--- DATA SECTION ---
□ □ □ □ □ □ □
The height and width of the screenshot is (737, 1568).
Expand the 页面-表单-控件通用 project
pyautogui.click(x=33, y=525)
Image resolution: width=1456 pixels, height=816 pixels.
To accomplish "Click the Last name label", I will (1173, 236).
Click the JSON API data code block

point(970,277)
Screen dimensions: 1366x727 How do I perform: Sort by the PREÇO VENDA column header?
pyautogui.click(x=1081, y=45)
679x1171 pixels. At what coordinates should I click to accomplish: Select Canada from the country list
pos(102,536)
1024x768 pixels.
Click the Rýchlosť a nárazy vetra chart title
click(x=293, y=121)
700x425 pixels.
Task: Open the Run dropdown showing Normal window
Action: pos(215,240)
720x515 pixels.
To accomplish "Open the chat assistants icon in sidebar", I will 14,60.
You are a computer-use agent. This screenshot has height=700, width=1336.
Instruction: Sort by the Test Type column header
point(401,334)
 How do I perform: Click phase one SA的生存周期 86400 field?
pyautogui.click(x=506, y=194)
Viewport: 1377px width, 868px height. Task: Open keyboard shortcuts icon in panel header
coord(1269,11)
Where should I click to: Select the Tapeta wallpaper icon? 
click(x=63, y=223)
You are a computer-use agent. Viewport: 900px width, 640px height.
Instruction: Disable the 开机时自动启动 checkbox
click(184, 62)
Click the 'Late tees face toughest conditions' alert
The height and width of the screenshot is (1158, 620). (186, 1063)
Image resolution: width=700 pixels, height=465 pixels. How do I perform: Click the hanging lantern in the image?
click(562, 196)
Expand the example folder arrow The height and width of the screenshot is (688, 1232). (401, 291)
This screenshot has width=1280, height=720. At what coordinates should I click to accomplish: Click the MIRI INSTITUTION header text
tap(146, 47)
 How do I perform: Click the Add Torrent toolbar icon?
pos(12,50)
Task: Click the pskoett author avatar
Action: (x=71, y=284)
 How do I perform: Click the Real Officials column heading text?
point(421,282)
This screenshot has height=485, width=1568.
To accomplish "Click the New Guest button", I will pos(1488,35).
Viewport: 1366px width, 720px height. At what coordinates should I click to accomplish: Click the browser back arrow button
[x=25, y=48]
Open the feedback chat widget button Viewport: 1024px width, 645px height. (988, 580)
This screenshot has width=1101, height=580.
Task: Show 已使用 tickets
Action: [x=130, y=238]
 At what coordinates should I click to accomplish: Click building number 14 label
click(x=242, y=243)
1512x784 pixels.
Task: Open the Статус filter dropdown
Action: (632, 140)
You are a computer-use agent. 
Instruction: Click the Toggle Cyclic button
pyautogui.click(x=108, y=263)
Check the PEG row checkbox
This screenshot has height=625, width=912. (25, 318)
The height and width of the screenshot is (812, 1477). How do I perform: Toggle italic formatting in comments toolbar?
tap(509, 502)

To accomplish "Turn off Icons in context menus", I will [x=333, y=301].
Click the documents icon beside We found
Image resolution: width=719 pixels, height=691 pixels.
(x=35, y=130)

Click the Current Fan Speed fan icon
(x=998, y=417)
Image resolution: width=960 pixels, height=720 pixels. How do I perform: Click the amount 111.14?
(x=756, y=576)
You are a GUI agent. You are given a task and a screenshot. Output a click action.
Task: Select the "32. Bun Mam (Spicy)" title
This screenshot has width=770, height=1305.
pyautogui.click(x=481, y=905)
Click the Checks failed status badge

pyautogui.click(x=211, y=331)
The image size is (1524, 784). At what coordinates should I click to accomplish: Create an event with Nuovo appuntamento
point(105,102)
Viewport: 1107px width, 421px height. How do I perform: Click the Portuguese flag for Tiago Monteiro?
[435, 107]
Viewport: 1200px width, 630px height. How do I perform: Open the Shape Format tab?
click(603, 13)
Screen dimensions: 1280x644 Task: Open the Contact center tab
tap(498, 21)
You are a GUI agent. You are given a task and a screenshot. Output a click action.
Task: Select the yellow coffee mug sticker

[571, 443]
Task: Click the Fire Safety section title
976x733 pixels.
□ □ □ □ □ □ □
--- SET EXERCISE ---
Extract the items from the start of the records through the line containing "pos(102,536)", and repeat those lines exactly, both ends included.

--- ANSWER TO THE PROBLEM ---
The height and width of the screenshot is (737, 1568).
Expand the 页面-表单-控件通用 project
pyautogui.click(x=33, y=525)
Image resolution: width=1456 pixels, height=816 pixels.
To accomplish "Click the Last name label", I will (1173, 236).
Click the JSON API data code block

point(970,277)
Screen dimensions: 1366x727 How do I perform: Sort by the PREÇO VENDA column header?
pyautogui.click(x=1081, y=45)
679x1171 pixels. At what coordinates should I click to accomplish: Select Canada from the country list
pos(102,536)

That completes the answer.